Have you been heading in one direction but want to try something new? Start reading!

By Nicola Karasik

Are you thinking of switching career paths but afraid you won’t be able to catch up? Don’t worry, it’s not too late! Meet Tara Rosenberg. She never thought she would end up becoming an account executive in membership services for the Washington Nationals, considering where she started, but she didn’t back down from the daunting challenge of completely changing her profession.

Originally from north New Jersey, Rosenberg graduated from GW in 2014 with a B.S. in physical therapy. Growing up as a competitive gymnast, Rosenberg wanted to incorporate her active lifestyle into her future as well, continuing to compete in the sport throughout her college years. Taking the medical route as an aspiring professional, she applied to PT school, but was dumbfounded when she didn’t get in. After retaking all the required prerequisites in biology, anatomy, physics and statistics, Rosenberg applied for a second time, but it still didn’t work out for her.

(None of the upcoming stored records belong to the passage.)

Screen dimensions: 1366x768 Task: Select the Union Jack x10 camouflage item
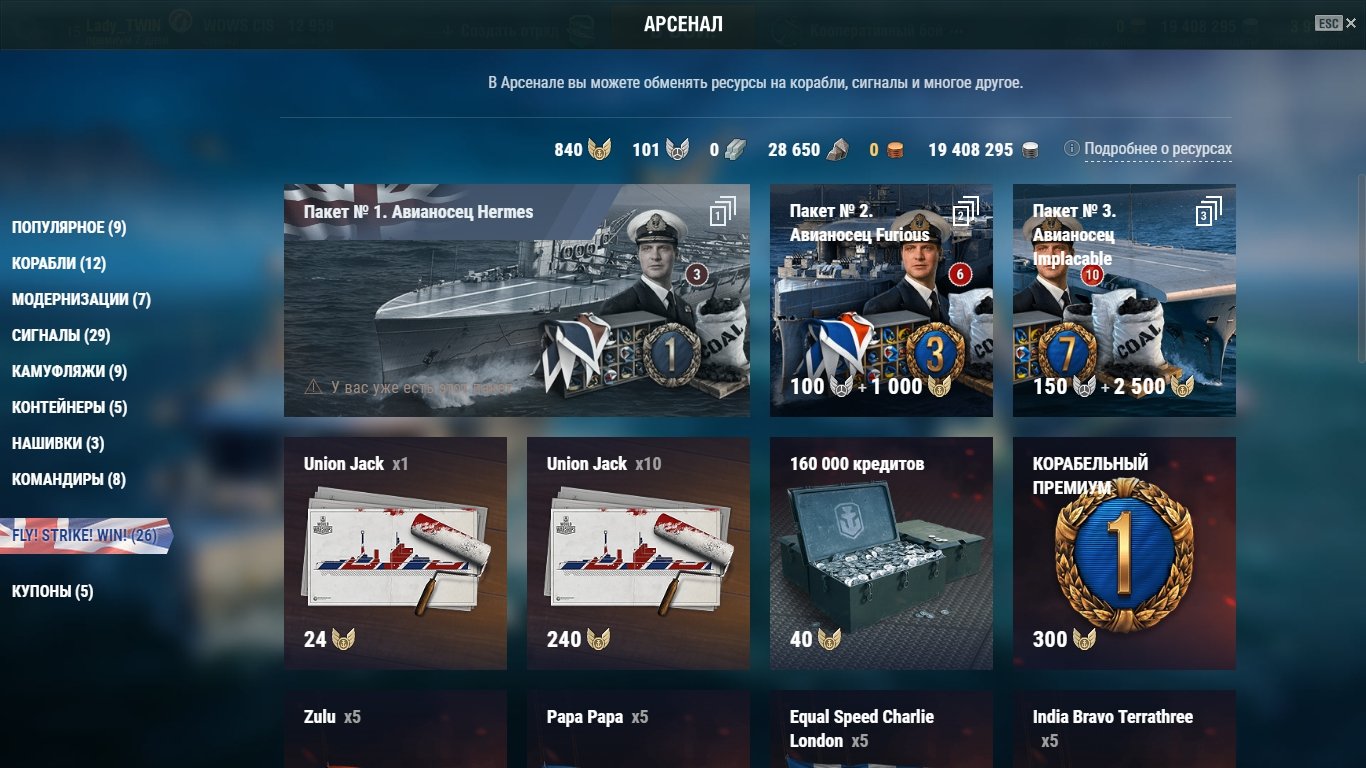[638, 553]
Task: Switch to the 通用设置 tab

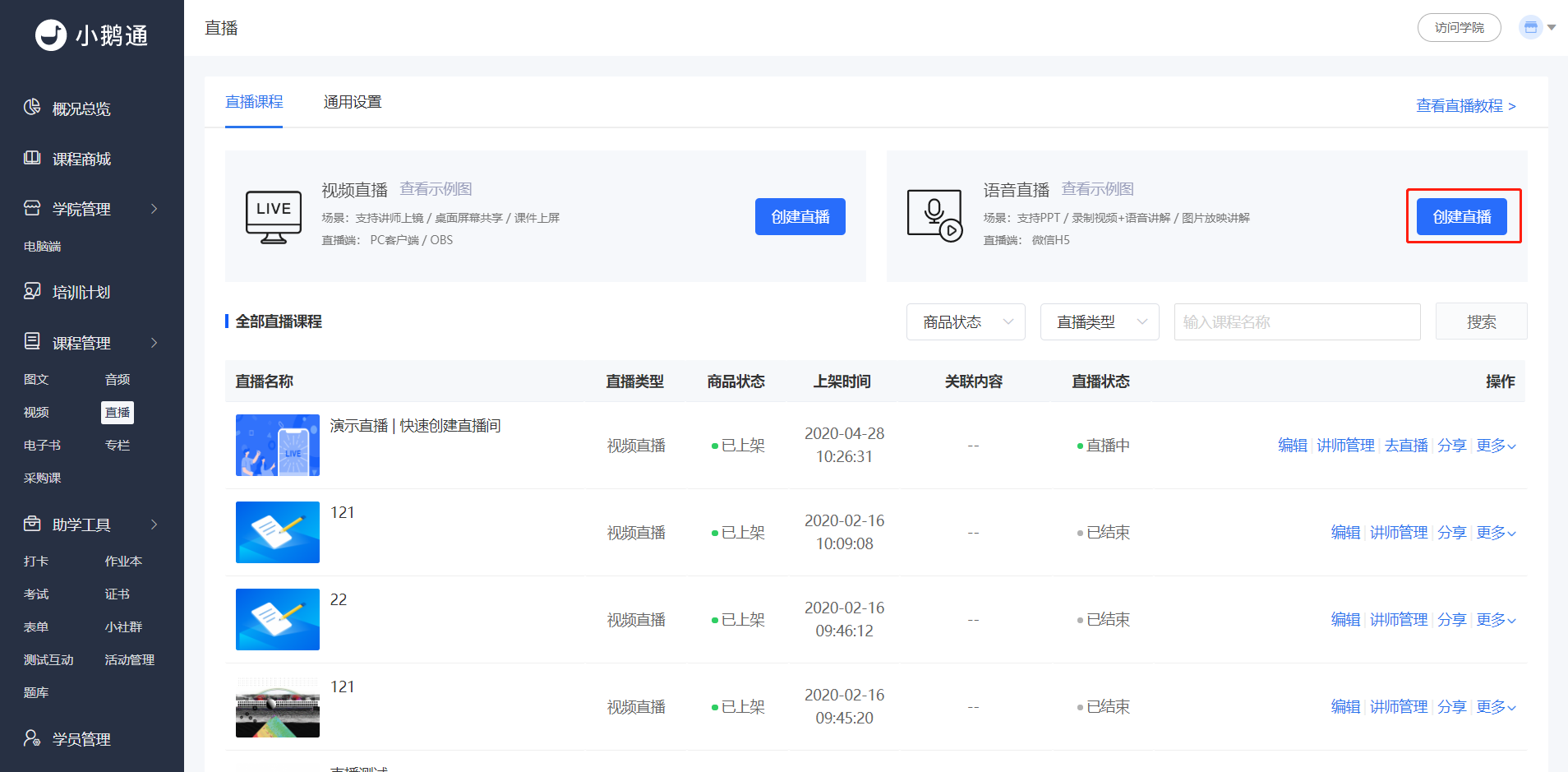Action: pyautogui.click(x=353, y=102)
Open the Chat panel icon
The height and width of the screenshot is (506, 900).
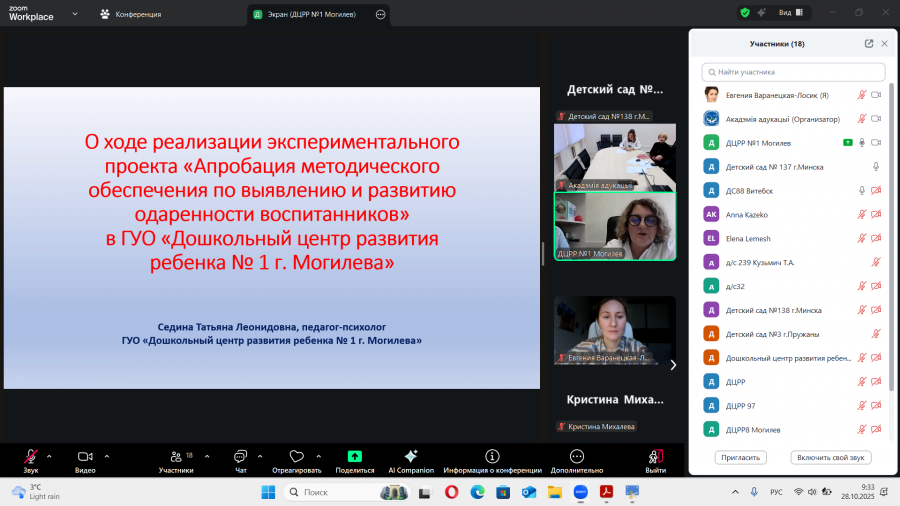[x=240, y=456]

She then had to take a step back and asked herself, ‘What’s next?’ Rosenberg narrowed down what she liked about the PT field: being exposed to the athlete-side and having the chance to be physical and active. But because it didn’t work out exactly the way she had planned, she had to recalibrate the advancement of her career. At this fork in the road, Rosenberg decided to gear toward the business side of the industry and started the Sports Management graduate program at GW.    

“No path is the same, and I’m a perfect example of that,” Rosenberg said. “It’s really never too late. I was nervous to completely switch my career at age 24, even though it’s still young. I spent a lot of money and hours on one career path and switching is a big deal. But it’s definitely never too late.”    

After choosing to redirect the course of her professional development, Rosenberg figured she had a lot of learning to do since her whole background was in science. To do this, she tried to gain as much knowledge as she could in the year-and-a-half-long master’s program, striving to catch up as quickly as she could. 

“I grasped every opportunity I could in the program, which included going to Rio with Professor Neirotti for the Olympics, as well as going to California with Professor Hyman for another program there,” Rosenberg said.

She took full advantage of the program and networked with its professors to build up her resume, and luckily got an internship with the Nationals her second semester, which lasted the entirety of the 2016 MLB season.

“I had zero background in the sports industry before grad school,” Rosenberg said. “I took that internship, which was mainly for networking and building relationships, but it really paid off since they ended up hiring me for a full-time role.”

After the season ended, she finished up her graduate degree, and then spent about seven months applying to jobs. The Nationals eventually hired her as a part-time inside service representative in August of 2017, and, just a few months ago, she was promoted to a full-time role in membership services as an account executive.

“I think I’m at a good start, showing that I’m staying with the same organization, going from intern to part-time role, and now, finally, a full-time role,” Rosenberg said.

The biggest adversity Rosenberg faced while in the process of switching careers was having to explain her science background in job interviews. A lot of times they would be curious as to why her entire resume was filled with hundreds of hours volunteering at a hospital when she was applying to a job at a baseball stadium. But, as Rosenberg advises, it’s understandable that people switch career paths at any age. As long as you know how to relate your past experiences to what you want to do now, you’ll be okay.

“Customer service is what I’m doing now,” Rosenberg said. “I would convince interviewers that, because I used to work with patients, and patients were probably the hardest customers you can deal with because they’re already in a bad mood and they actually do have something wrong with them, I could handle people complaining that maybe their seat in a stadium isn’t as close to home plate as they wanted. That really puts things in perspective. Once you explain yourself in an interview, they’ll understand.”

Rosenberg’s main token of advice is to keep an open mind. No matter if you’re starting out in a role that maybe isn’t exactly what you want to do, or if your path veers off in a direction you hadn’t foreseen, be open to any possibility. You never know where it might take you.